— У тебя каждый вечер будет ложа, — ответил он, — и ты будешь ходить смотреть мою игру. Ты научишься подавать мне реплики и поможешь работать.
Он читал мне роль Марка Антония, но теперь весь его интерес сосредоточился на римском народе, а я, его Джульетта, отошла на второй план.
Однажды во время длинной загородной прогулки, сидя возле стога с сеном, он спросил меня, не думаю ли я, что лучше было бы продолжать мою карьеру и предоставить ему заниматься своей. Это не были его буквальные слова, но смысл был таков. Как сейчас помню стог сена, луг, расстилавшийся перед нами, и холодную тоску, сжавшую сердце. В тот же день я подписала контракт с Александром Гроссом в Вену, Берлин и другие города Германии.
Я присутствовала на дебюте Ромео в роли Марка Антония. У меня живо остался в памяти безумный восторг зрительного зала, в то время как я сидела в ложе, глотая слезы и чувствуя себя, будто я проглотила толченое стекло. На следующий день я покинула Вену. Ромео исчез. Я простилась с Марком Антонием, который казался таким строгим и занятым другим, что дорога из Будапешта в Вену принадлежит к самым горьким и грустным моим воспоминаниям. Всякая радость, казалось, покинула Вселенную. В Вене я заболела, и Александр Гросс меня поместил в клинику.
Я провела несколько недель в полном упадке сил и ужасных мучениях. Ромео приехал из Будапешта и даже поместился в моей комнате. Он был нежен и внимателен, но как-то утром, проснувшись на заре, я увидела лицо сестры, католической монахини, одетой в черное, заслонявшее от меня Ромео, который лежал на кровати в другом конце комнаты, и мне послышался погребальный колокол на похоронах Любви.

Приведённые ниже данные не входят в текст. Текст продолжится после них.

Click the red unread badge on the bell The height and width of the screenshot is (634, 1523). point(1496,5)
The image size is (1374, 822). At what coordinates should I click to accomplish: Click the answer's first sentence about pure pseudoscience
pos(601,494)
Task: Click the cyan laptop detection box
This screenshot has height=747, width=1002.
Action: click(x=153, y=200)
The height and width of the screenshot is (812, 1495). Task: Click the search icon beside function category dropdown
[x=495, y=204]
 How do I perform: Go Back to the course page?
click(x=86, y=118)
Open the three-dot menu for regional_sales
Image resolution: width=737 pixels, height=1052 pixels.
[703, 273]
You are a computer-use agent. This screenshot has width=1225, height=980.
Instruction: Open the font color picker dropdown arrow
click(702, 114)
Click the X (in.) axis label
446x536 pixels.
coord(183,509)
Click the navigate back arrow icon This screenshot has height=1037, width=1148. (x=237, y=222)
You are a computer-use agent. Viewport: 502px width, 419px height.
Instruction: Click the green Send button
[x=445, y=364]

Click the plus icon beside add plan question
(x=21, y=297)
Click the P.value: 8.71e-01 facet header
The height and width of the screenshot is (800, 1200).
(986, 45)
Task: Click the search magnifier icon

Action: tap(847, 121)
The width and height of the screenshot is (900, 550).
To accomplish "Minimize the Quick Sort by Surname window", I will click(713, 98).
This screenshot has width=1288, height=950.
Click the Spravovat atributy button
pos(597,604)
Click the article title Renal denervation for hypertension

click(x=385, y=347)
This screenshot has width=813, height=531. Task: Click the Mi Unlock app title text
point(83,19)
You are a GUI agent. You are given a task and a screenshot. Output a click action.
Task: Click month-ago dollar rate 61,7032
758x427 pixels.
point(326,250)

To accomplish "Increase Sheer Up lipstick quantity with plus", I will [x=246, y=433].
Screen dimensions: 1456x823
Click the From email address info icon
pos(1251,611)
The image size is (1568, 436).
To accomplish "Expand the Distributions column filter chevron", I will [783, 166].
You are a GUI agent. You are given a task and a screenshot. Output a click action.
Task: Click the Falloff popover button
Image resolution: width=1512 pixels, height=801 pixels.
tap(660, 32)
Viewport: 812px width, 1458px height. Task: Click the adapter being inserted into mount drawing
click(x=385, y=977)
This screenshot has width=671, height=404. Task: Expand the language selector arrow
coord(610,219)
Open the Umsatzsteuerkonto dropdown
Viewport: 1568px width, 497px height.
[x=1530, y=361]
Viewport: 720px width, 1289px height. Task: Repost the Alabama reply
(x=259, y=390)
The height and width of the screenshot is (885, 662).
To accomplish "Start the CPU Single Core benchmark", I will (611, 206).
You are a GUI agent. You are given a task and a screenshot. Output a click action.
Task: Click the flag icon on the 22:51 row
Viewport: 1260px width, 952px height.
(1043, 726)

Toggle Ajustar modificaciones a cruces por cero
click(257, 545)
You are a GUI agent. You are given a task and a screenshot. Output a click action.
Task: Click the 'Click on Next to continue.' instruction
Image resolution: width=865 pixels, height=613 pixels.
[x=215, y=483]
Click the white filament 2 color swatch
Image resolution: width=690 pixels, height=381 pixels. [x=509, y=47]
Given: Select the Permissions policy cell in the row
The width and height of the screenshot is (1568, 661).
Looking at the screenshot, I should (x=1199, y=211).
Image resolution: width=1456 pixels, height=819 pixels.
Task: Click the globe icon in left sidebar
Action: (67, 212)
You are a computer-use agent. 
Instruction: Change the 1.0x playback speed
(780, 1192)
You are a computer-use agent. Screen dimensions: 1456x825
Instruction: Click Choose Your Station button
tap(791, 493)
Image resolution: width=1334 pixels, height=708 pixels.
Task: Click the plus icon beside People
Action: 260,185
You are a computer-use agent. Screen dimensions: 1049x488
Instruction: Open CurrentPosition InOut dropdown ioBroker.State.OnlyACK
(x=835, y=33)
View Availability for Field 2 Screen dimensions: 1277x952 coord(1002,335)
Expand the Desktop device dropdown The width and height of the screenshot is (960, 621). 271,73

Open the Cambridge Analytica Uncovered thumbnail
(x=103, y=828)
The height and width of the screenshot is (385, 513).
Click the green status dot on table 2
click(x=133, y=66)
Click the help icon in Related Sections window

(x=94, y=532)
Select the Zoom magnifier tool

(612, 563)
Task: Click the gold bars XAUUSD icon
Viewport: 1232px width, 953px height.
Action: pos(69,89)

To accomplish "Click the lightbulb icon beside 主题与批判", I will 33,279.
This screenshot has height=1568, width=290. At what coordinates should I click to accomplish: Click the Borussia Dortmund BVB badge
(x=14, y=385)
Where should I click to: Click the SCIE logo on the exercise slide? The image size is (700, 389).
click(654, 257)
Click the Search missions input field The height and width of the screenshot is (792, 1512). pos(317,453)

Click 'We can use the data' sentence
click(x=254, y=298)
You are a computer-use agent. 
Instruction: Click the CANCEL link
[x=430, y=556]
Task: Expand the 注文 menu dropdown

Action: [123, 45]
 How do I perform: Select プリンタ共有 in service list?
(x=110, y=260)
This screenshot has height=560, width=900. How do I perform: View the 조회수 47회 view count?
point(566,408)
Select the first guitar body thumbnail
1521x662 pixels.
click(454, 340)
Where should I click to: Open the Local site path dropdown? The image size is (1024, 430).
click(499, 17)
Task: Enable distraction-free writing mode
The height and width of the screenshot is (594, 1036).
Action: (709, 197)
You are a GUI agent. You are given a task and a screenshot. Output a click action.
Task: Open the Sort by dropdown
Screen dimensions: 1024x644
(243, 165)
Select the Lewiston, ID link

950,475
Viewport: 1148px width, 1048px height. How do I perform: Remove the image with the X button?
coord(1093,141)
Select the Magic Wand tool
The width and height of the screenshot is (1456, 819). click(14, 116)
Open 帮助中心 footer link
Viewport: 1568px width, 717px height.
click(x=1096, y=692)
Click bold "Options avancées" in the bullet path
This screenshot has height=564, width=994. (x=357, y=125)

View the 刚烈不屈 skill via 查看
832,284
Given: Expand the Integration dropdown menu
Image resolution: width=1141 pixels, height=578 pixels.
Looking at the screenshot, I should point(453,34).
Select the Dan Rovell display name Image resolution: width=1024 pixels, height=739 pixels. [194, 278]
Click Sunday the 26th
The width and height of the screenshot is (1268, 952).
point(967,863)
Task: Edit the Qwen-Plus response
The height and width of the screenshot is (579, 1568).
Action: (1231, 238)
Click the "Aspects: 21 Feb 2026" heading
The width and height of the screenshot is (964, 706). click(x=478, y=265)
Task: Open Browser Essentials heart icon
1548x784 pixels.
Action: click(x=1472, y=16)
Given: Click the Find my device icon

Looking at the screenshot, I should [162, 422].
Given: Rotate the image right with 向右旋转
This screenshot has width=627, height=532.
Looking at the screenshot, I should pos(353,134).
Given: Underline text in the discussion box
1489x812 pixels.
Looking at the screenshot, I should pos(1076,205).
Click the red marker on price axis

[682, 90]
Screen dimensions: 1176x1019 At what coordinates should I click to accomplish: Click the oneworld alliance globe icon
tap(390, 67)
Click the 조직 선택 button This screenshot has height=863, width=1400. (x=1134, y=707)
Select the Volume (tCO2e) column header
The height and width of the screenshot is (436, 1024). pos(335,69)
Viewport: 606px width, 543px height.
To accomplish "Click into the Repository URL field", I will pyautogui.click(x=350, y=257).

Я поправлялась очень медленно, и Александр Гросс повез меня в Франценсбад, чтобы ускорить мое выздоровление. Я была вялая и грустная и не интересовалась ни красивой местностью, ни добрыми друзьями, собравшимися вокруг меня. Приехала жена Гросса и нежно за мной ухаживала, когда я страдала бессонницей. Вероятно, на мое счастье, дорого стоящие доктора и сиделки истощили наш текущий счет, и Гросс устроил мне выступления в Франценсбаде, Мариенбаде и Карлсбаде. Таким образом, в один прекрасный день я снова открыла сундук и вынула танцевальные наряды. Помню, что я расплакалась, целуя свою маленькую красную тунику, в которой танцевала революционные танцы, и поклялась не покидать больше искусства ради любви. К этому времени мое имя приобрело в стране магическое значение, и однажды вечером, когда я обедала в обществе своего импресарио и его жены, собравшаяся толпа так напирала на большое зеркальное стекло в окне ресторана, что к великому огорчению хозяина гостиницы разбила его.
Печаль, страдания и разочарования, доставляемые любовью, я воплощала в искусстве. Я создала рассказ об Ифигении, об ее прощании с жизнью на алтаре смерти. Наконец Александр Гросс устроил мне выступление в Мюнхене, где я съехалась с матерью и Элизабет, которые радовались, видя меня в одиночестве, хотя и нашли, что я изменилась и стала грустна.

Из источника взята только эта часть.